Champions of health care, education
Sister Maureen Van der Zee
Friends and co-workers knew her for compassionate patient care and spirit of giving. On a broader view, Sister Maureen Van der Zee helped lay the foundation of Lubbock as a medical center.
She entered the Congregation of St. Joseph of Orange in 1941, studied nursing and worked in obstetrics at three hospitals in California. Her first acquaintance with Lubbock was an assignment to the former St. Mary of the Plains. Following a return to California she came back in 1960 as administrator and superior at St. Mary’s, a position she held for 23 years.
She directed the hospital’s first major fund-raising effort, which allowed the 10-bed facility to move and expand to 190 beds in its current location at Covenant Medical Center-Lakeside. Under her leadership the facility eventually grew to 390 beds.
Sister Maureen was also instrumental in the establishment of Tech’s medical school in the early ‘70s. While Tech built a teaching hospital, students were allowed to attend classes and met at St. Mary’s.
Even as a child, Joan Ervin says, she was aggressive and outspoken.

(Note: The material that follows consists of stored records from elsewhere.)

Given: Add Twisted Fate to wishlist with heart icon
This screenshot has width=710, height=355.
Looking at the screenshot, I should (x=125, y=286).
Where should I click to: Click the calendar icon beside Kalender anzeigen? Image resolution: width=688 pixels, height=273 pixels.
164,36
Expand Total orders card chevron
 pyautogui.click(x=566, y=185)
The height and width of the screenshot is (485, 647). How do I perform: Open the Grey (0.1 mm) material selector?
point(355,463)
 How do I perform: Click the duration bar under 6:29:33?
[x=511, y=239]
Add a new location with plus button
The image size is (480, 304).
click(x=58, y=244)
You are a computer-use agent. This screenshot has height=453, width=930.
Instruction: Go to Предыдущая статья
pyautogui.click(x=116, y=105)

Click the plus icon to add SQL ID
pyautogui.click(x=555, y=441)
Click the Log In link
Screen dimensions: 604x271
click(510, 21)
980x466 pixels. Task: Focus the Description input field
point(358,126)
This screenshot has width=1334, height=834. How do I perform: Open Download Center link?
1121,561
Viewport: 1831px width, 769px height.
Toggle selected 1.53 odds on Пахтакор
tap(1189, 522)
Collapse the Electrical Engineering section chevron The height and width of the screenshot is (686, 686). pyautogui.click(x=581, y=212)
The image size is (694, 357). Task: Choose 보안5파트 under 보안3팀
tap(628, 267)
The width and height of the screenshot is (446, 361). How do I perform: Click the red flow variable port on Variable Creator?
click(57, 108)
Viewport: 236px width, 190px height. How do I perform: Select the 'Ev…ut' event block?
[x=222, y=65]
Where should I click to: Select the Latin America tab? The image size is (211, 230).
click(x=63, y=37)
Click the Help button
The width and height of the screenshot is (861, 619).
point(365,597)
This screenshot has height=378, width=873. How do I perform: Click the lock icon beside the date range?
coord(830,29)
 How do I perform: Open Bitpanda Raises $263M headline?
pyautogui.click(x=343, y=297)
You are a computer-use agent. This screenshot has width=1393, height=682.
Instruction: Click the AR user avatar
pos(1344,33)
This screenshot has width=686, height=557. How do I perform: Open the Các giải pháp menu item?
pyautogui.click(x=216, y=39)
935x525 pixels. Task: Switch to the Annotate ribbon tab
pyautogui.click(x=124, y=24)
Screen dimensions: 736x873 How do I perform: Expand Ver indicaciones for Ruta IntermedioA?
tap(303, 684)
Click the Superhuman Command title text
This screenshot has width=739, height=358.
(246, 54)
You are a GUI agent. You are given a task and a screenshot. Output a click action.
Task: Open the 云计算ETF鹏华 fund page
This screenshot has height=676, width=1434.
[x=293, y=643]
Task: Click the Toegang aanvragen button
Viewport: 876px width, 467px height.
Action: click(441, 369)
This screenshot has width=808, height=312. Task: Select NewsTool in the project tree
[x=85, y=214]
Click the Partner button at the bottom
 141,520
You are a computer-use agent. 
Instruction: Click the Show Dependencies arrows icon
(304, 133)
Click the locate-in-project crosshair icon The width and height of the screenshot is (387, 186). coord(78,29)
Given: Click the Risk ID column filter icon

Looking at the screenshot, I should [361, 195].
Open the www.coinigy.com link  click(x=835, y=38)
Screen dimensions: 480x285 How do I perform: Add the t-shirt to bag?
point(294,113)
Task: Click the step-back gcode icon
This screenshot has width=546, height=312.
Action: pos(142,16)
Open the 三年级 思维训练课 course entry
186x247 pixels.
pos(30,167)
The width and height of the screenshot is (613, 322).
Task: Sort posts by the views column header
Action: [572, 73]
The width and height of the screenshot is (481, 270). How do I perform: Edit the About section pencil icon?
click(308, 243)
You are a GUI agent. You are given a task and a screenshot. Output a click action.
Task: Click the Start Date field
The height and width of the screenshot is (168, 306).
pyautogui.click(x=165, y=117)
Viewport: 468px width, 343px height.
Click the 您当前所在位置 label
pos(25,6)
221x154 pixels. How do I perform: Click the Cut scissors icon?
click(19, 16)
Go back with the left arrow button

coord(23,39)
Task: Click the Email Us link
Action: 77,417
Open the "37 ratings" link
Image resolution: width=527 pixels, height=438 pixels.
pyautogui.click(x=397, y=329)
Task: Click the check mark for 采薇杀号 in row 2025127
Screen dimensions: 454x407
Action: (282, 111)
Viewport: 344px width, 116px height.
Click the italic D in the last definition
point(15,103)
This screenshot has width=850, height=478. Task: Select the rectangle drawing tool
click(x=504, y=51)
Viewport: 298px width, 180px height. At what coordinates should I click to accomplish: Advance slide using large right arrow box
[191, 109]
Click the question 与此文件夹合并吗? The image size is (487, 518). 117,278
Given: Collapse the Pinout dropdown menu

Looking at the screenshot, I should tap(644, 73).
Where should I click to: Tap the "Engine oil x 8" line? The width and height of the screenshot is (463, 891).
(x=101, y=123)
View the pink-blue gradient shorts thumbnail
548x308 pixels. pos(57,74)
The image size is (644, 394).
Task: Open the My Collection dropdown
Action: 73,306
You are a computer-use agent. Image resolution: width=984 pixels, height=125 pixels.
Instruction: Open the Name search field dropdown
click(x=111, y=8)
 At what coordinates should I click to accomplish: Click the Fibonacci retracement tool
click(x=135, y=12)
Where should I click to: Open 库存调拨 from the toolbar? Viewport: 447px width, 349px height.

Those traits served her well as she grew into an advocate for Lubbock’s black community and for education in general.
In the late 1960s with a federal desegregation mandate facing city schools and rumors of the closing of her alma mater Dunbar High School, she wanted answers.
She quizzed then-Superintendent James Reynolds who responded to her inquiry with an invitation to serve an unexpired term on LISD’s school board. She joined the board in 1970 and two years later won the seat for Place 1, making her the first black person ever to serve on the board and the first woman to serve since 1923.
My desire was to somehow make Lubbock unified, to bring that idea of equal to reality, she told the A-J in an interview in 2000. “I wanted the best not only for my children, but for those all across the city.”